Asynchronously queue STDIN and push across the wire using a ZeroMQ socket.
Built with the new (in python3.4) asyncio module and aiozmq.
Utilizes NONBLOCK-ing stdin and Edge-Triggered epoll() to detect content in stdin.
Designed to recieve input via a unix pipe and send to Logstash zeromq input.
Currently, it formats every line from stdin into the following JSON:
jsonmsg = '{"message":"%s","type":"%s","@pid":%d}' % (quote_escape(line),
logtype,
pid)
zmqpush
will take the 1st command-line argument and assign it to logtype
.
If no argument is specified, logtype
is set to "syslog" in order to compensate for rsyslog OMProg's inability to pass arguments.
logtype
variable is put into the JSON as "type", which allows it to be automatically parsed and utilized directly by Logstash.
@pid
is the currently executing zmqpush process ID, and was added mostly for debugging, however it remains since it may be useful down the line.
## Configuration variables
loghost = "logstash.host"
logport = "5014"
##
Shell pipes:
$ echo test | zmqpush.py
Processed 1 messages in 2.2003ms. Tagged with @pid:19867
$ seq 1 100 | zmqpush.py
Processed 100 messages in 37.0543ms. Tagged with @pid:19863
$ for x in {1..3}; do seq 1 100 | zmqpush.py && sleep 1; done
Processed 100 messages in 52.6803ms. Tagged with @pid:19848
Processed 100 messages in 48.8532ms. Tagged with @pid:19853
Processed 100 messages in 50.1794ms. Tagged with @pid:19858
$ while true; do seq 1 100 && sleep 1; done | zmqpush.py
^CProcessed 300 messages in 2460.1966ms. Tagged with @pid:17301
rsyslog5: Ship all messages with RFC5424 format
$ModLoad omprog
$ActionOMProgBinary /path/to/zmqpush.py
*.* :omprog:;RSYSLOG_SyslogProtocol23Format
zmqpush is essentially made up of two functions, decorated as asyncio.coroutines. They are launched in parallel, and in order to prevent a race condition on startup we utilize asyncio.Future objects to coordinate between the coroutines.
zmq_pusher()
will start the ZeroMQ socket, update ZMQFuture object, then enter a while True
loop in which it perpetually writes messages from the queue to the ZeroMQ socket.
stdin_queuer()
will wait for the ZMQFuture object to be updated, then enter a while True
loop in which it perpetually polls for input on stdin, which it places into the queue.
If input is detected during the poll cycle, the inner for line in sys.stdin
loop is initiated to pull all available input into the queue. If there is a continuous stream of input, stdin_queuer()
will most likely not leave the inner for loop, therefor a yield
is given after every line from stdin is queued so zmq_pusher()
can pick up the message and immediately write it to the ZeroMQ socket. This allows continuous streams of input to be shipped via zmq_pusher()
in a practically synchronous manner.
If no input is detected, stdin_queuer()

| TO BE DONE |
#1 Repeat the passage of the zmqpush description word for word, starting with "Built with the" and going on through "to pass arguments.".
#2 Answer these questions using the zmqpush description.
(a) In which Python version was the asyncio module new?
(b) What is logtype set to when no argument is specified?
(c) What value is assigned to logport in the configuration variables?

| INFORMATION SHOWN |
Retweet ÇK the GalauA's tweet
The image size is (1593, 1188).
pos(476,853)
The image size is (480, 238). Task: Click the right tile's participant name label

| RESPONSES BY TASK |
#1
Built with the new (in python3.4) asyncio module and aiozmq.
Utilizes NONBLOCK-ing stdin and Edge-Triggered epoll() to detect content in stdin.
Designed to recieve input via a unix pipe and send to Logstash zeromq input.
Currently, it formats every line from stdin into the following JSON:
jsonmsg = '{"message":"%s","type":"%s","@pid":%d}' % (quote_escape(line),
logtype,
pid)
zmqpush
will take the 1st command-line argument and assign it to logtype
.
If no argument is specified, logtype
is set to "syslog" in order to compensate for rsyslog OMProg's inability to pass arguments.

#2
(a) Python 3.4
(b) "syslog"
(c) "5014"